Earthy closure a loss to Edinburgh's food culture
- Donald Reid
- 31 January 2018

credit: Caitlin Cooke
With news of pioneering food store Earthy closing down, Food & Drink Editor Donald Reid recognises its contribution to the local food scene and peers into a missing gap in food retail in urban Scotland.
It was around 10 years ago when the feel-good factor around Scottish food and drink really started to grip. The evidence was in farmers markets, farm shops and a growing number of small-scale producers emerging. Here and there you could discover an artisan baker or an organic box scheme; there was an awareness that, in the face of its clichéd unhealthiness, Scotland was actually capable of producing distinctive food of quality and integrity. If you knew where to find it, that was.
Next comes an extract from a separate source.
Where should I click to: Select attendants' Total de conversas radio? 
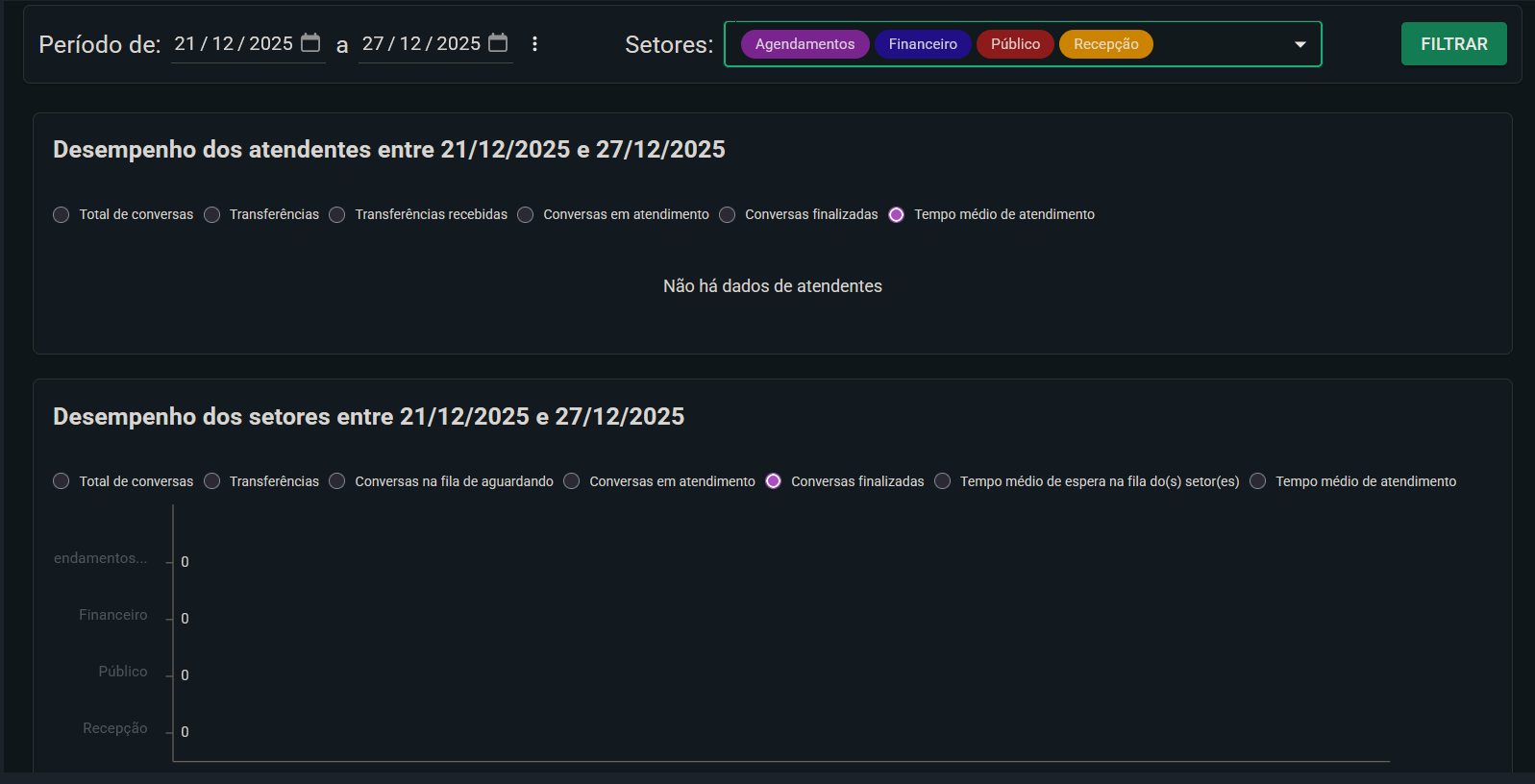pyautogui.click(x=62, y=215)
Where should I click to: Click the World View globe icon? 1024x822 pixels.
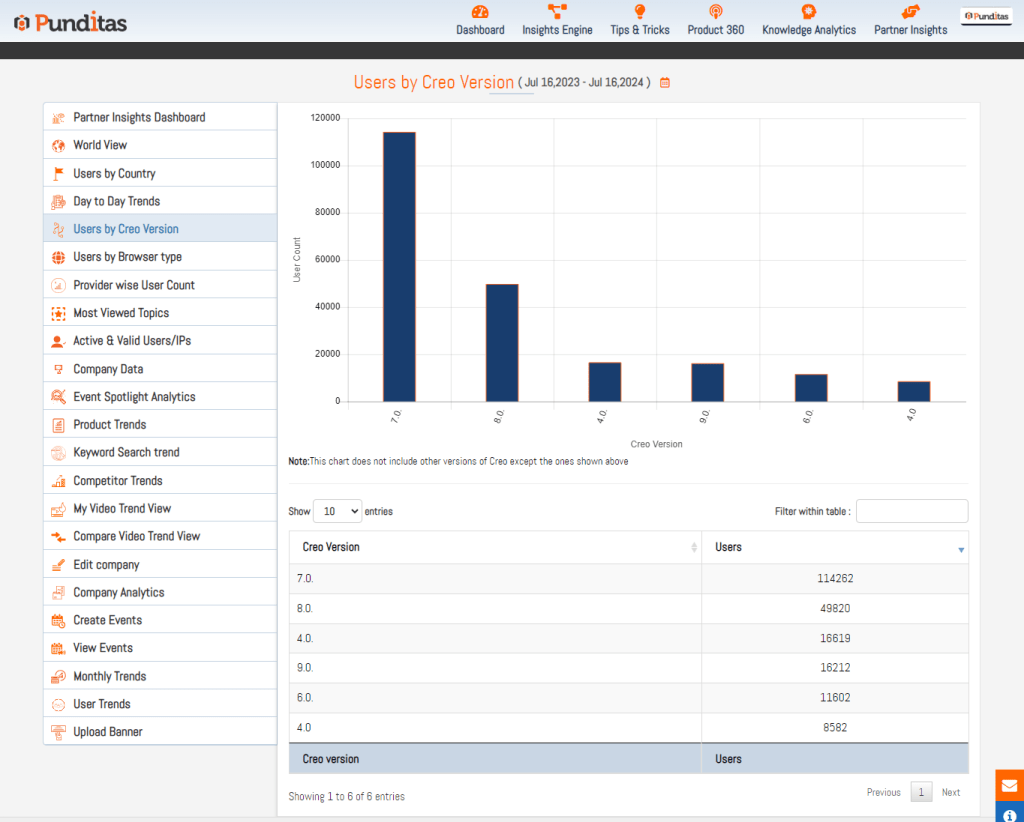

The founders of Earthy reckoned they knew where to find it. And they reckoned that if they could gather it together and showcase it, then the market – particularly in a relatively well-off, discerning city such as Edinburgh – would respond. When it opened in May 2008, Earthy felt like a deliverance. An alternative to supermarkets and their crushing culture of convenience and cheapness. A celebratory food hub you could trust for storeroom basics, dairy, treats, proper bread, real food. Local fruit and veg, not in paltry piles but displayed with the dolce vita of an Italian village market. 'If it doesn't taste great, it's not getting in the door,' founder Dirk Douglas confirmed back in the early days. Rare was it in Scotland that good food – good local food – could puff its chest out, and smile too.
Over the years it expanded: a shabby-chic café in the original converted garage in Newington that served sophisticated, contemporary, eat-me food. Another store in Portobello, a shop and café-restaurant on Canonmills bridge. It picked up awards, loyal followers, celebrity fans and made things work, surfing the waves of interest in local food but also paddling hard to reach them. Of course, like most businesses they grappled with failed ideals, fractured relationships, frustrations and challenges. It faced, as any food retailer that's not a supermarket faces, barbs about its pricing.